[Data records]
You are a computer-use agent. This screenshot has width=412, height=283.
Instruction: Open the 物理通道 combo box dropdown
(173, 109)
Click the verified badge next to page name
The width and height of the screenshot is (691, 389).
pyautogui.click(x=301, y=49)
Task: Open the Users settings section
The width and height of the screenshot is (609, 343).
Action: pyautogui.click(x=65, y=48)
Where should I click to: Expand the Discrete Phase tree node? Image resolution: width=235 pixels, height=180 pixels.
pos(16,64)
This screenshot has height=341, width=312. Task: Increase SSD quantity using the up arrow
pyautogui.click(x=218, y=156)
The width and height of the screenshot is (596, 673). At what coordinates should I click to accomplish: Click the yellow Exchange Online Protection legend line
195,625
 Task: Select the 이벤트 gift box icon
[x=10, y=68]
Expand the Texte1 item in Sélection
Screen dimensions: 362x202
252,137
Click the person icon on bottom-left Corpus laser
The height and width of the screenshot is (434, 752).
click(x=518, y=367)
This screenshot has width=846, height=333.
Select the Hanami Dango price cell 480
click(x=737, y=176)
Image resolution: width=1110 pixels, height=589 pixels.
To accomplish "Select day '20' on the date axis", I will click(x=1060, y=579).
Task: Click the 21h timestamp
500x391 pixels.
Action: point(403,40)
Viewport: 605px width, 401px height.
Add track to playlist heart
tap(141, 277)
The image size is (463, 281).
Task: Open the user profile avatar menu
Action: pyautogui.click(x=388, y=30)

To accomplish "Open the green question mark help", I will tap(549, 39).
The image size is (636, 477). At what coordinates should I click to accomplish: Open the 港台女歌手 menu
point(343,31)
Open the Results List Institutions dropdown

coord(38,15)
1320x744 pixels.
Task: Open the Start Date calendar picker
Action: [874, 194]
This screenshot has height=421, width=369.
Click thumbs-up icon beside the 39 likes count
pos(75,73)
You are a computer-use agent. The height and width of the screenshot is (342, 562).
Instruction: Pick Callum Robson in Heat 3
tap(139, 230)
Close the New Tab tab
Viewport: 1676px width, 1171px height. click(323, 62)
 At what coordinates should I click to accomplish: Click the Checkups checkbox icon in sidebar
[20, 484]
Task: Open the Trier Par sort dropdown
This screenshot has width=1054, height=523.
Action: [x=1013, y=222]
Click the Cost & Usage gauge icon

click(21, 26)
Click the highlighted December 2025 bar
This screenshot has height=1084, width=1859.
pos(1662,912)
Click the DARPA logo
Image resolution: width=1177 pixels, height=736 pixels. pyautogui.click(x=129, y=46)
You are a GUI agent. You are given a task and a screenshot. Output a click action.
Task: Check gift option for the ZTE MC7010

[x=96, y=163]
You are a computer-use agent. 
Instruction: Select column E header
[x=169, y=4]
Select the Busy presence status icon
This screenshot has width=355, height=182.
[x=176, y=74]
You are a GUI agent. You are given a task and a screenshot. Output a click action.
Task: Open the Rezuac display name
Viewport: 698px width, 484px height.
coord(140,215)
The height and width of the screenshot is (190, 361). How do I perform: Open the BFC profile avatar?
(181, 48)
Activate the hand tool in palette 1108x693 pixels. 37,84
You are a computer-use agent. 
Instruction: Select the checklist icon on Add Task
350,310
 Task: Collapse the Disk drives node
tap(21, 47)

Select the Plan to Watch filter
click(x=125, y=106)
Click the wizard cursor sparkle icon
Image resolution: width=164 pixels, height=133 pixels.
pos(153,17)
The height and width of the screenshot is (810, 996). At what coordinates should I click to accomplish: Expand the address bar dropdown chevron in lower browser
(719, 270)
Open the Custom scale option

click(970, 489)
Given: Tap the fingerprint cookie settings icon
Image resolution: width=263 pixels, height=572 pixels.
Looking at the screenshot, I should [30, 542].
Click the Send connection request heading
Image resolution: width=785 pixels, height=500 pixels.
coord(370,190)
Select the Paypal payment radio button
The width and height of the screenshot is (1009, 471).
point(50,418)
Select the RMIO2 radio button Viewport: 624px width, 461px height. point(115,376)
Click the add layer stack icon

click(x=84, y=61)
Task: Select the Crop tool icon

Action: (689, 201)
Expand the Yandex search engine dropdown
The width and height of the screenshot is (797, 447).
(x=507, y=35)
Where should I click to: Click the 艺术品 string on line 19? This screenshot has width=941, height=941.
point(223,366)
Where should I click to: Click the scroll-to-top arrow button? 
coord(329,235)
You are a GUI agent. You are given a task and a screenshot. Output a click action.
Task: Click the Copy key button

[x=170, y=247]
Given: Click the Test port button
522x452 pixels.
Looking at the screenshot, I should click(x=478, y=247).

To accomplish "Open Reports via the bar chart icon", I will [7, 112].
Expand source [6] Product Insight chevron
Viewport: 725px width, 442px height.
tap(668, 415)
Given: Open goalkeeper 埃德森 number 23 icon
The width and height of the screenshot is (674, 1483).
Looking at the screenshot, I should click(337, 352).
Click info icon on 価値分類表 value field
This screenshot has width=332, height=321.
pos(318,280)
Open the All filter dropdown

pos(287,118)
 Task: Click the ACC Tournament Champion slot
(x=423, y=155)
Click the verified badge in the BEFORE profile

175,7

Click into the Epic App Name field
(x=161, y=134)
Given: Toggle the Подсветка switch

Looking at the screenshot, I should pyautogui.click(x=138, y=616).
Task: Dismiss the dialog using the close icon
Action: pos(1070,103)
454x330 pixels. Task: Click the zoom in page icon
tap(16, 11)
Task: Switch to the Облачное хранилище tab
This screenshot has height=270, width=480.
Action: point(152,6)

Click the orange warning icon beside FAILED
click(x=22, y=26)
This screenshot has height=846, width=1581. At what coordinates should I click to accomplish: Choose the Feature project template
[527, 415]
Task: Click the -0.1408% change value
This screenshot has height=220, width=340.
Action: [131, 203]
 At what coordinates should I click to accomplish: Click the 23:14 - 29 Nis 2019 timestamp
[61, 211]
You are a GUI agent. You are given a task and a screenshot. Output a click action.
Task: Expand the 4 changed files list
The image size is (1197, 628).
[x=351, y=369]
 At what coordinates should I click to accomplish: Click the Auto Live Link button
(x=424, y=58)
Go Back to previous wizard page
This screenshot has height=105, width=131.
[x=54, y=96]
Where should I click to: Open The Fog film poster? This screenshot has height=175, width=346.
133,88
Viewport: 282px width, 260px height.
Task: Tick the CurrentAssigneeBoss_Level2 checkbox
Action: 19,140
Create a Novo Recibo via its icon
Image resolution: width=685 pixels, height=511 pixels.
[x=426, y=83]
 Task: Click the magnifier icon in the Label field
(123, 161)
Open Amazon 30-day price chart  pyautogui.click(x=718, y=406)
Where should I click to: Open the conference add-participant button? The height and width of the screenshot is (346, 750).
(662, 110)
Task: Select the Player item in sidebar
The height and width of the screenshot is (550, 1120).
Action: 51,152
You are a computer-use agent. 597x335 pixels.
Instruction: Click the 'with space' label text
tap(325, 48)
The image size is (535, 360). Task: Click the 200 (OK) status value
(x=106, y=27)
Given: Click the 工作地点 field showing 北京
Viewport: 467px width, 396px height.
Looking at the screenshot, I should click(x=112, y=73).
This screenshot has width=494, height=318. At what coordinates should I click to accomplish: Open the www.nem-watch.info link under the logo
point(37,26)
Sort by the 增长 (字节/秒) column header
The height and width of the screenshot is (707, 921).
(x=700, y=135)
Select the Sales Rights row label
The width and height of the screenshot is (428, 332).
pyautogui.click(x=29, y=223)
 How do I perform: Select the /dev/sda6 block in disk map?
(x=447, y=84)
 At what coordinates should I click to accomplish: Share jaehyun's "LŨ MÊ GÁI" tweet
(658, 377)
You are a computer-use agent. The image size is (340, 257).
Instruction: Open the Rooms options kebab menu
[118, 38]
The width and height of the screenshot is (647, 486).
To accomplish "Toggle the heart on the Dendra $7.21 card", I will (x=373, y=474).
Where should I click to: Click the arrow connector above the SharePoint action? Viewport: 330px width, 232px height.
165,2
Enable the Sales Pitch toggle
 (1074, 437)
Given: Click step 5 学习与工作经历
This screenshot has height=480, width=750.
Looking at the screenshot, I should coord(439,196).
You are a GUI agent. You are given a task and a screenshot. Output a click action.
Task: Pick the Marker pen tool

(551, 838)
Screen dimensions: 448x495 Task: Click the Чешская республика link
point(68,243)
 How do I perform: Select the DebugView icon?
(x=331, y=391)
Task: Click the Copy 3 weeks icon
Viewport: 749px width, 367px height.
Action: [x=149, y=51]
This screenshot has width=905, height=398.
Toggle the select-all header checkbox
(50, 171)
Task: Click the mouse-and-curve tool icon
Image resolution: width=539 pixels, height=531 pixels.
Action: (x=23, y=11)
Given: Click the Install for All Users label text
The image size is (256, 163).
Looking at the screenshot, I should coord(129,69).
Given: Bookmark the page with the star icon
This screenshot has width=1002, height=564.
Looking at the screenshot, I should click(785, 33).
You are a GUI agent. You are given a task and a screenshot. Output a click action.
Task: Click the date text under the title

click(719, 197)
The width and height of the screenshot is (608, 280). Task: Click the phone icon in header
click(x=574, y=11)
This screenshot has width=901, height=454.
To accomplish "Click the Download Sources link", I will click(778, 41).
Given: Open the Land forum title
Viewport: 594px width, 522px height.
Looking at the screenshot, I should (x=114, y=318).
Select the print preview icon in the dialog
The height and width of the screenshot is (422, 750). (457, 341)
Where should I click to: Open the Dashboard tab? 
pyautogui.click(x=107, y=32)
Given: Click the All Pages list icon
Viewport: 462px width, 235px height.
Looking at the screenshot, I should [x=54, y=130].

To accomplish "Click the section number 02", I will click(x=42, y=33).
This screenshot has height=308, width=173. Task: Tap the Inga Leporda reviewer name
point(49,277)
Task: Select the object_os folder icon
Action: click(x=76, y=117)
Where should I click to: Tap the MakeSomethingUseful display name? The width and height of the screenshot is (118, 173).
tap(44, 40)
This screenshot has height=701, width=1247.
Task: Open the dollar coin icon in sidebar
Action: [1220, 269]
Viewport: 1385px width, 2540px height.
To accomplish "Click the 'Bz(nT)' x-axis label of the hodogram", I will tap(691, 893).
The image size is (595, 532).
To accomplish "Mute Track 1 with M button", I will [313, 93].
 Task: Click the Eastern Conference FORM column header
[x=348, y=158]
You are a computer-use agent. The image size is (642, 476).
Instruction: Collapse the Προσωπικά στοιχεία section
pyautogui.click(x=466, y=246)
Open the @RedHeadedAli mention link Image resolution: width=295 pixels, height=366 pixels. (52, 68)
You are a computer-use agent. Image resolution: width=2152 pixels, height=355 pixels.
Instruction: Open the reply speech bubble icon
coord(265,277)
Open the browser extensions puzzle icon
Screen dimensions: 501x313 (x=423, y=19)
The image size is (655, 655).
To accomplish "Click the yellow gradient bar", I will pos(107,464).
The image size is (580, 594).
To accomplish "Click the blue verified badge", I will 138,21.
[/Data records]
Your instructions: Please copy, exactly as written, every line in the listing above from the line with "At what coordinates should I click to accomplish: Share" up to and including the line with "Task: Click the mouse-and-curve tool icon".

Answer space:
 At what coordinates should I click to accomplish: Share jaehyun's "LŨ MÊ GÁI" tweet
(658, 377)
You are a computer-use agent. The image size is (340, 257).
Instruction: Open the Rooms options kebab menu
[118, 38]
The width and height of the screenshot is (647, 486).
To accomplish "Toggle the heart on the Dendra $7.21 card", I will (x=373, y=474).
Where should I click to: Click the arrow connector above the SharePoint action? Viewport: 330px width, 232px height.
165,2
Enable the Sales Pitch toggle
 (1074, 437)
Given: Click step 5 学习与工作经历
This screenshot has height=480, width=750.
Looking at the screenshot, I should coord(439,196).
You are a GUI agent. You are given a task and a screenshot. Output a click action.
Task: Pick the Marker pen tool

(551, 838)
Screen dimensions: 448x495 Task: Click the Чешская республика link
point(68,243)
 How do I perform: Select the DebugView icon?
(x=331, y=391)
Task: Click the Copy 3 weeks icon
Viewport: 749px width, 367px height.
Action: [x=149, y=51]
This screenshot has width=905, height=398.
Toggle the select-all header checkbox
(50, 171)
Task: Click the mouse-and-curve tool icon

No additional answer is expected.